Most states call it a third-party beneficiary contract. Leave it to Louisiana to be different. In Adams v. Chevron USA Inc., the plaintiffs claimed that oilfield pipe-cleaning activities of Chevron and others contaminated their land with NORM. The Grafers owned the land where, pursuant to a lease, the pipes and other equipment were cleaned. Plaintiffs also sought damages from the Grefers for their own alleged negligence.  Adams settled with most of the defendants by a settlement agreement in 2014 but continued to seek damages from the Grafers.

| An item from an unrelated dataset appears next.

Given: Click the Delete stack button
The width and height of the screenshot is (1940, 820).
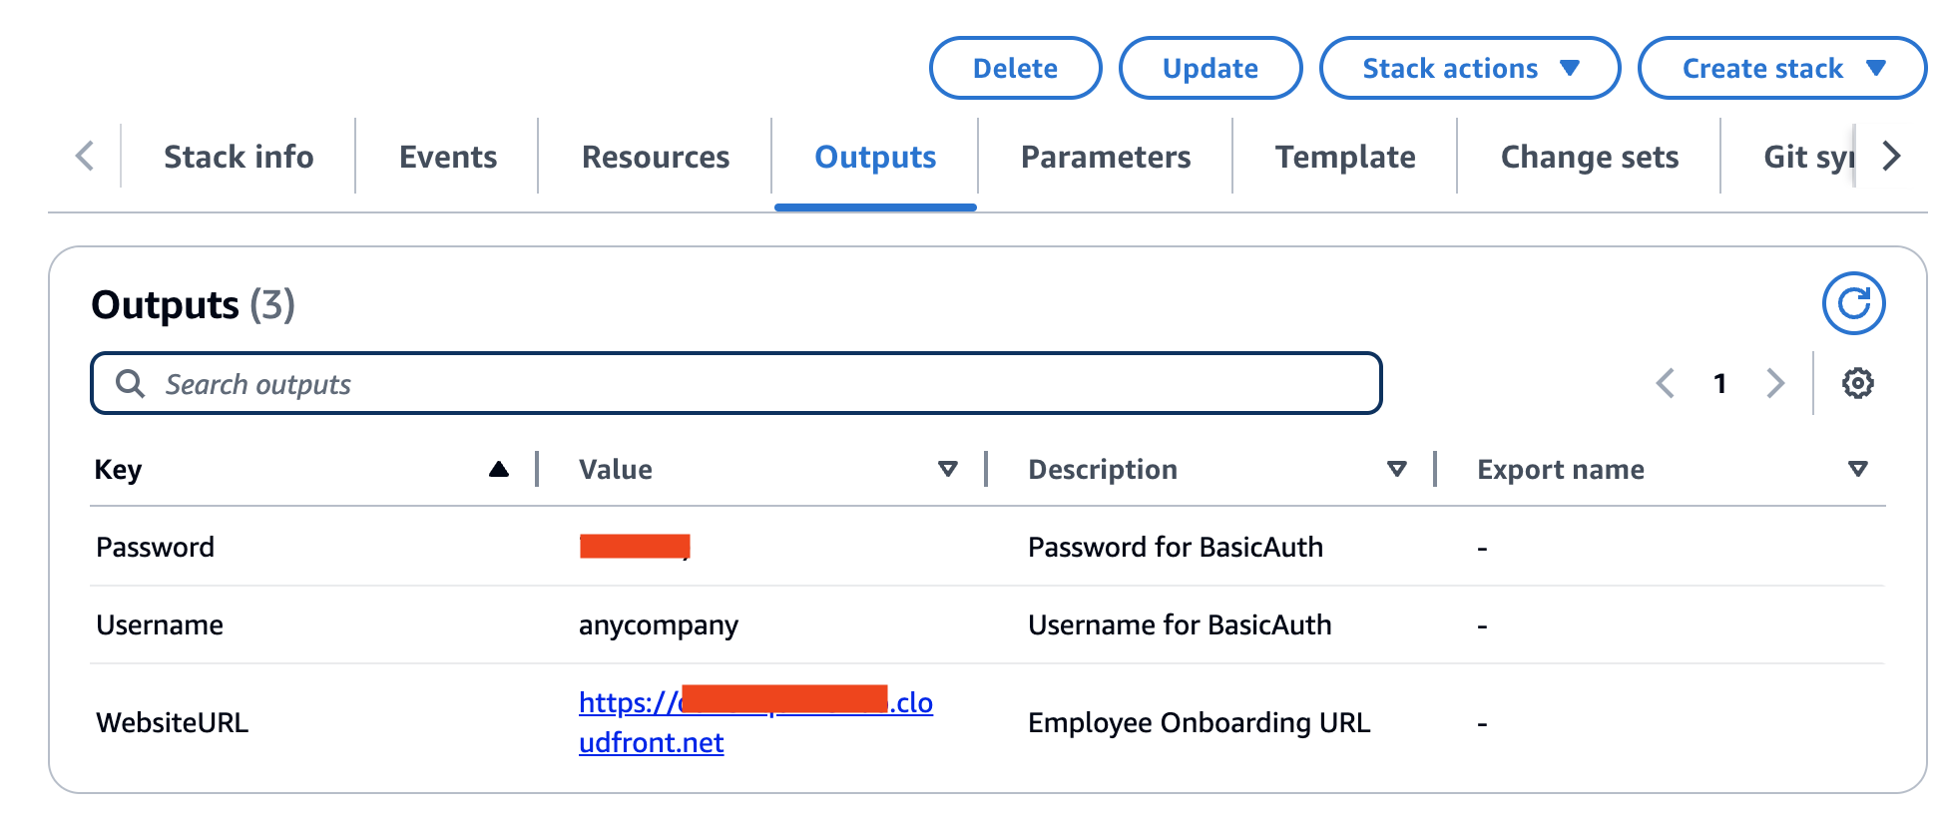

The question: Were the Grefers included in the settlement as released/indemnified parties? No. The appellate court concluded that the trial court erred by disregarding testimony presented at an evidentiary hearing of the actual intent of the parties to the settlement agreement concerning whether the Grefers were or were not to be released.  

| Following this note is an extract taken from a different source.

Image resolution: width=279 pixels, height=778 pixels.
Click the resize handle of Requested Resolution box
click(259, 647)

Extrinsic evidence of the parties’ intent

Under Louisiana’s extrinsic evidence rule when words of the agreement are clear and explicit and lead to no absurd consequences, no further interpretation may be made in search of the parties’ intent. Compromise agreements are a jurisprudential exception. When a dispute arises as to the scope of a compromise agreement, extrinsic evidence can be considered to determine exactly what differences the parties intended to settle. Intent is determined by reading the compromise instrument in light of the surrounding circumstances at the time of execution of the agreement. 

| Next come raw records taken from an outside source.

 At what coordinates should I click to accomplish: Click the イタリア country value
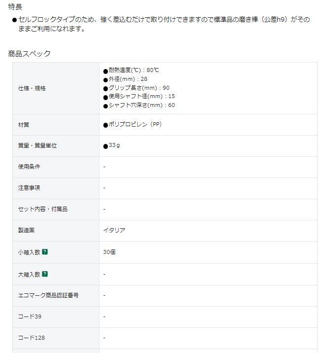click(x=114, y=230)
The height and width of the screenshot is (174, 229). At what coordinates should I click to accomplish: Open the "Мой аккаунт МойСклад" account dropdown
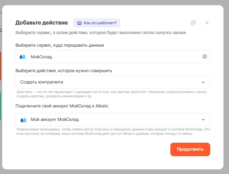111,119
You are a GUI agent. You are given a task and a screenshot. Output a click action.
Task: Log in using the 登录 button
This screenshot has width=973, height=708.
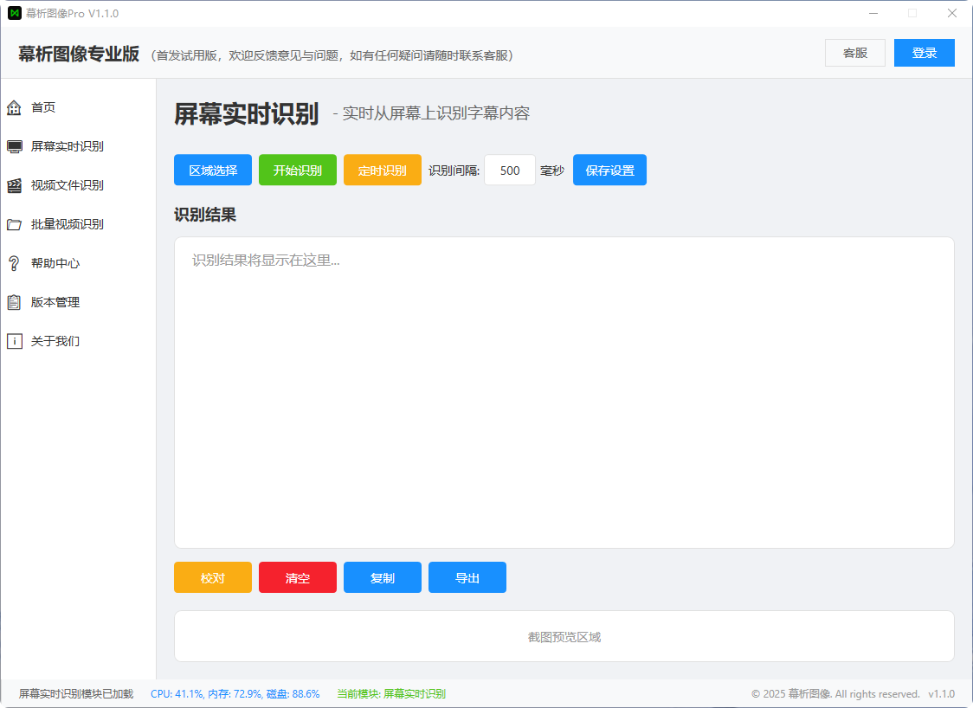[x=924, y=53]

There was no stipulation pour autrui.

In any state, a contracting party may stipulate a benefit for a third-party who is not named in the contract. In Louisiana it is done via a stipulation pour autrui. Such a stipulation is never presumed.

In the settlement agreement, the definition of released parties was very broad, including indemnitees and indemnitors and any other person for which the named settling defendants may be liable, whether in contract, tort or equity, in connection with or arising from the claims asserted in the litigation. The Grefers were not parties to the agreement, had no hand in drafting it, and did not contribute to the settlement payment.

The settlement agreement failed to meet the criteria for a stipulation pour autrui.

  1. There was no manifestly clear intent to benefit the Grefers. The agreement itself provided that the parties did not intend to make any person a third-party beneficiary nor create a stipulation pour autrui.
  2. There was no certainty as to the benefit bestowed upon the Grefers.
  3. Any benefit for the Grefers was a mere incident of the settlement between the settling defendants and plaintiffs.

The Grefers were not released by the 2014 settlement agreement.